Nous avons vu dans la précédente chronique intermédiaire, que la pensée juste était une chose infiniment délicate à maîtriser. Ne pas parvenir à la maîtriser ou/et ne rien faire pour y parvenir, c'est déjà ouvrir grand les deux battants du portail du fort aux agresseurs extérieurs. Le Vice, comme l'intelligence, est affaire de degré. Le Vice n'est pas une chose monolithique qui est ou n'est pas. Il est une coloration qui a des nuances qui vont de la teinte pastel à la teinte la plus sombre en passant par une palette infiniment variée. Une pensée parfaitement juste est donc incontestablement une Vertu, mais moins elle est juste plus elle se colore d'une teinte vicieuse. Ceci permet de comprendre que la volonté qui manifeste le désir d'atteindre une pensée juste, devra d'abord s'affranchir des irisations vicieuses qui la teintent.

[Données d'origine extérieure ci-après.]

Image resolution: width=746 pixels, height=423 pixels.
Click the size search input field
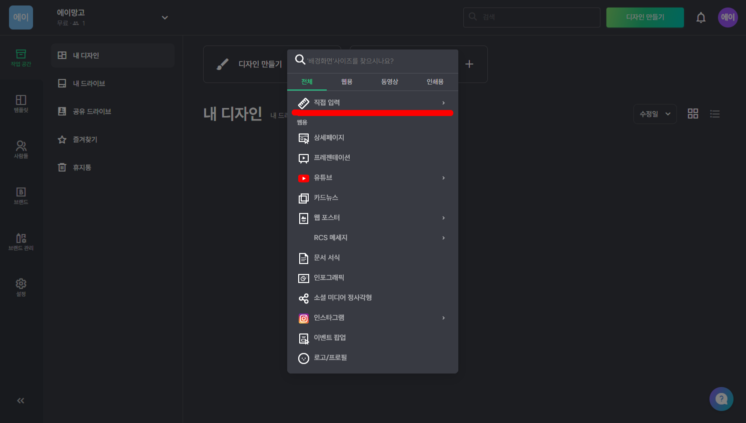pos(372,60)
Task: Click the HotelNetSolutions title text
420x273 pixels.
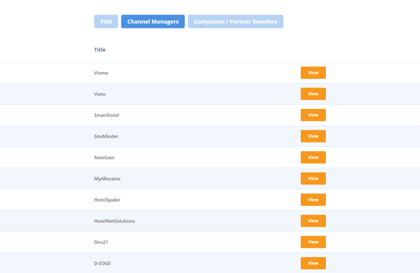Action: pos(114,221)
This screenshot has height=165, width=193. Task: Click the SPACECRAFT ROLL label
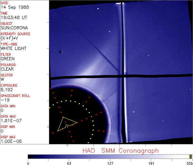pyautogui.click(x=15, y=96)
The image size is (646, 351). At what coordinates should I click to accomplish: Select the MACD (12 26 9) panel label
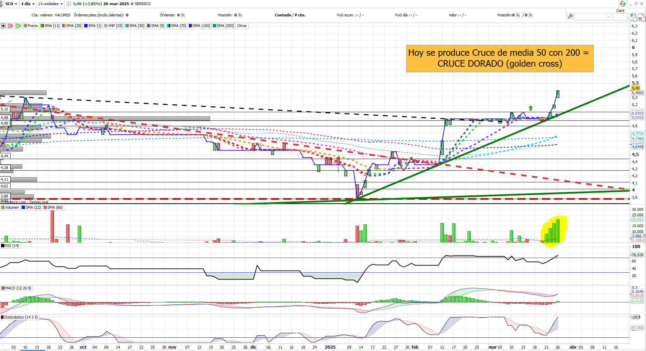pyautogui.click(x=16, y=288)
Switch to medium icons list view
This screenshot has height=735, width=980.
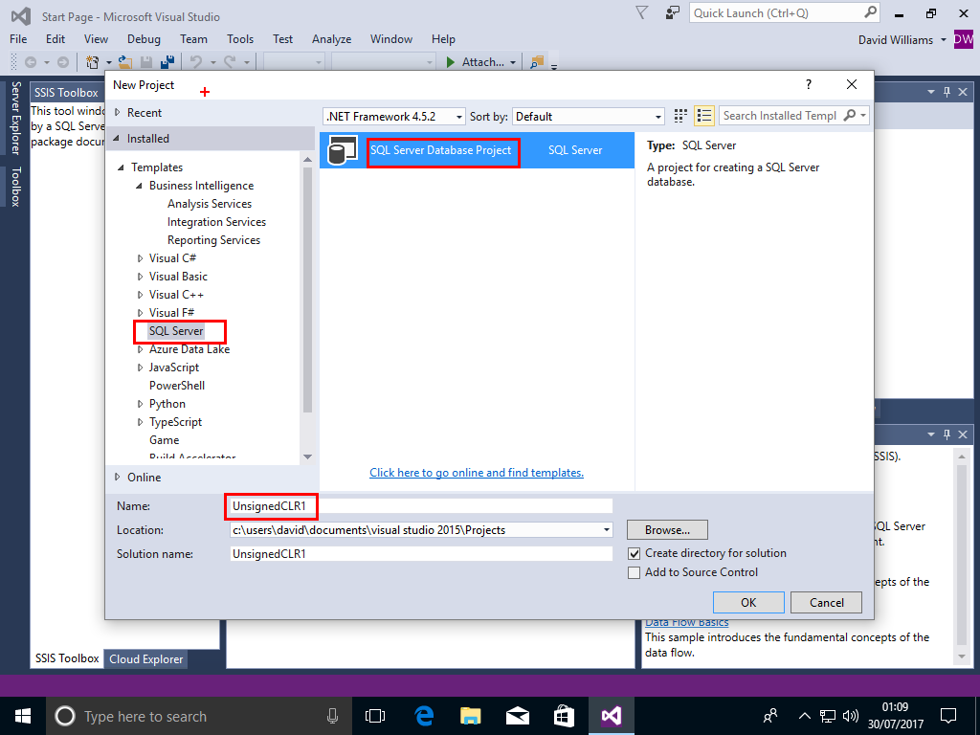pos(704,116)
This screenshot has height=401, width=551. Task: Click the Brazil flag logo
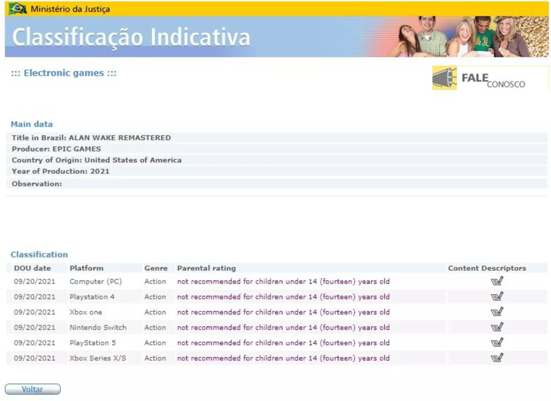[17, 9]
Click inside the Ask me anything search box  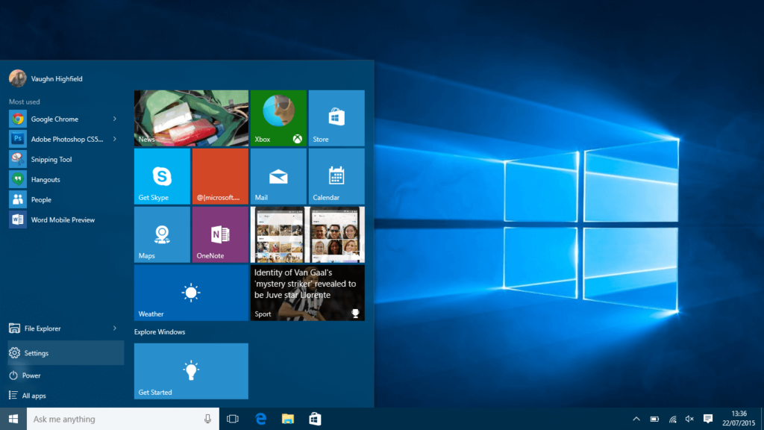[x=119, y=419]
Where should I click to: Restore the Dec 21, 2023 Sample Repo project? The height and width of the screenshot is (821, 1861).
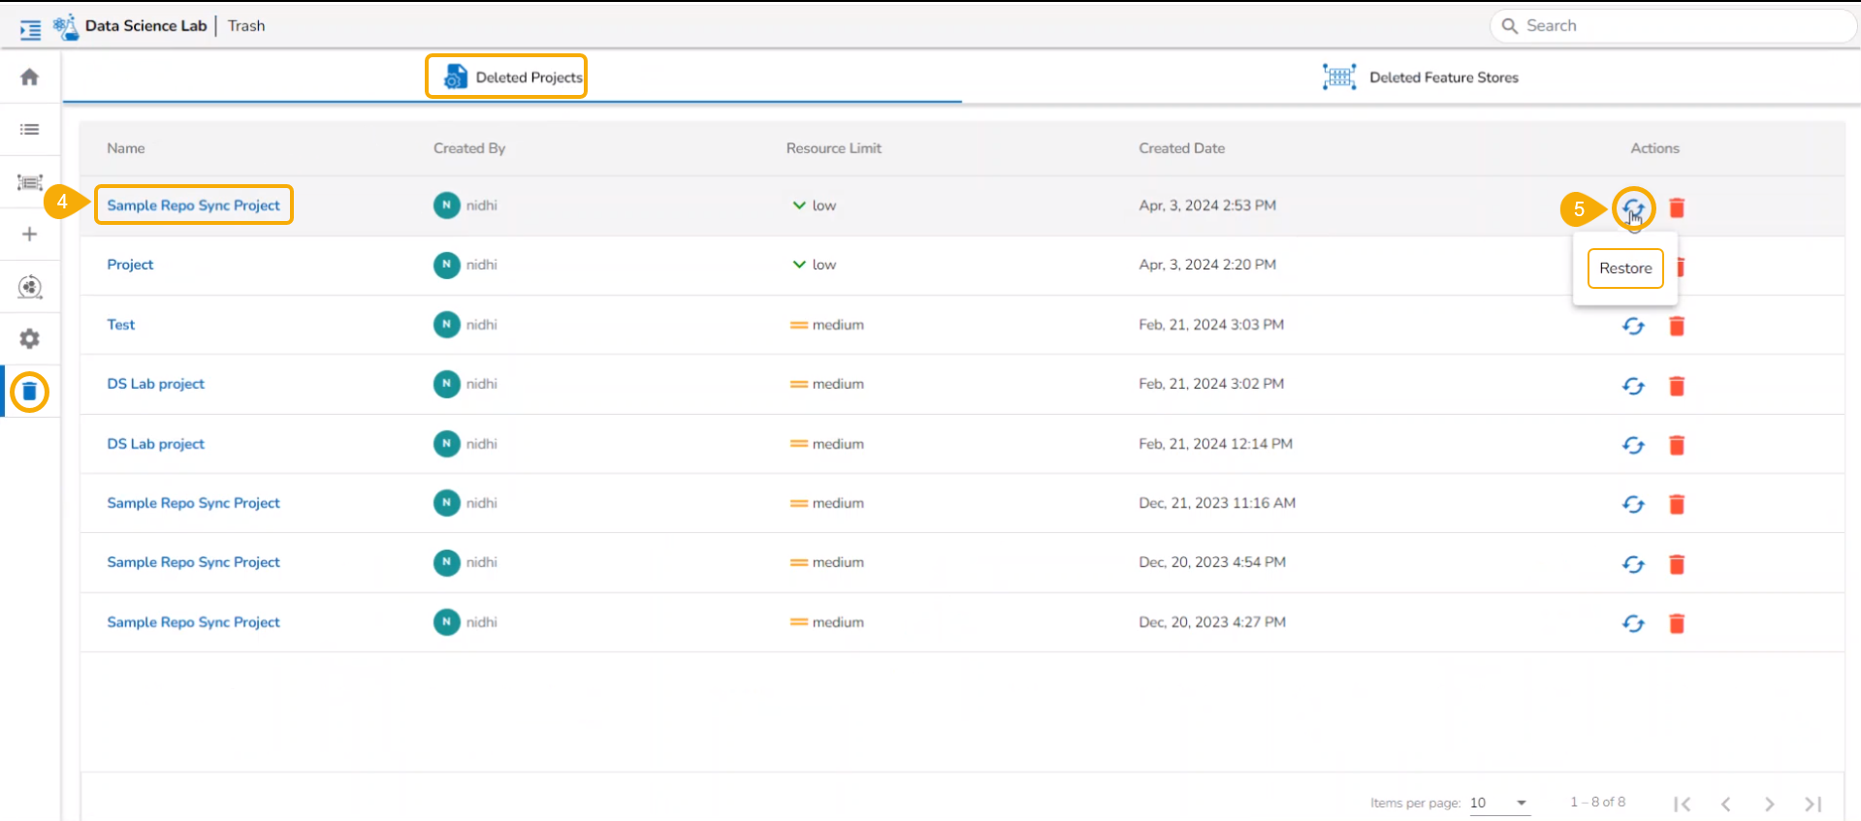point(1633,504)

Le Vice n'est donc pas uniquement cette perversion flagrante, grossière et rustique que nous avons l'habitude d'identifier de façon épaisse et primaire comme tel. Cette perversion grossière n'est que la conséquence d'une dégradation nuancée qui s'est préalablement manifestée dans la perception de pensées de moins en moins subtiles, de plus en plus lourdes, et de teinte de plus en plus sombre, pour finir dans le noir de l'ignorance et de l'asservissement au Vice caractérisé. Le maire du palais ne prend le pouvoir que lorsqu'il constate que l'affaiblissement du pouvoir royal est tel qu'il suffit de peu de chose pour en usurper le trône.

Comme le démontrera la suite de cette admirable Chrysopée du Seigneur du bon Raymond Lulle, la Loi de Maât, est un fondement essentiel de la pratique spirituelle la plus élevée qui soit. Le Vice s'introduit dans le fort (la Conscience) d'abord par ce cheval de Troie qu'est la pensée. Moins cette pensée sera juste, plus elle entraînera l'âme-de-vie vers des paroles et des actions vicieuses.

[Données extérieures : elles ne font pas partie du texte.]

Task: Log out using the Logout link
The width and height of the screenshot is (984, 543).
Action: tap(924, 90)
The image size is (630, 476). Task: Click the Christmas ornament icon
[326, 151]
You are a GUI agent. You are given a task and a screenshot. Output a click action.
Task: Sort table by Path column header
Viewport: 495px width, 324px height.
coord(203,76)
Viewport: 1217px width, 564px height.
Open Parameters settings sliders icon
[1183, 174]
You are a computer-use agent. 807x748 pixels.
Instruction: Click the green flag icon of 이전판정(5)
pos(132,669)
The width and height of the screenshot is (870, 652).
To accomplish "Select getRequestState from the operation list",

Nous venons de voir que le Vice n'aime pas la solitude et qu'il fait appel à ses semblables pour venir le soutenir. Ceci vaut pour ce qui est de nos propres pensées, mais vaut aussi pour les pensées extérieures que nous acceptons de recevoir. Ainsi, par un moyen très simple, il est possible d'identifier ses vrais amis des faux, ceux qui vous veulent réellement du bien de ceux qui ne vous en veulent absolument pas. Lorsqu'une personne vous conseille et vous encourage à poursuivre dans vos faiblesses et vos vices, ou même participe avec vous à leurs manifestations, il n'est pas besoin d'être un grand initié pour identifier un serviteur du Vice travesti en ami (e) ou en conseiller faussement sincère et désintéressé.

Il en est de même de la part de parents, qui par lâcheté ou faiblesse, les deux sont en général indissociables, pour ne pas faire de peine ou froisser leurs enfants, dans l'espoir d'avoir des relations de copinage avec eux, démissionnent de leur rôle de guides et d'instructeurs.

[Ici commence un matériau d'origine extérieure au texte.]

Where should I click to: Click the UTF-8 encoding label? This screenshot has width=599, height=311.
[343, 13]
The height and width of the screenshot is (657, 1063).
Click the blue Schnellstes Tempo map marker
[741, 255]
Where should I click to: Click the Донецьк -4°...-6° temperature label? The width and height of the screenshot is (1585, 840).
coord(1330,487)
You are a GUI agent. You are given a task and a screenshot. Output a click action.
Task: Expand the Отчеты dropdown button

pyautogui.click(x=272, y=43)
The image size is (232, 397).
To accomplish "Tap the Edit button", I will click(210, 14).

Que dire de ces enseignants d'une Éducation nationale, si mal nommée, qui se complaisent, par le refus de la sélection ou de vouloir noter correctement le travail de leurs élèves, sous prétexte d'un égalitarisme réducteur, à cultiver chez ces élèves des pensées si injustes qu'elles sont déconnectées des réalités qu'ils devront pourtant nécessairement affronter ; mais ils devront le faire sans les pensées justes qui leur donneraient le moyen de les assimiler sans douleur.

Cette notion du Vice qui investit l'âme-de-vie doit, pour être subtilement comprise, être étendue à tout ce qui façonne les pensées, et ne pas être attribuée uniquement à une forme de manifestation, mais à toutes. Il y a du Vice partout, et il y a la potentialité de Vice en tout. En prendre conscience d'une façon subtile est le travail incessant de l'oeuvrant dans sa quête de pensées justes.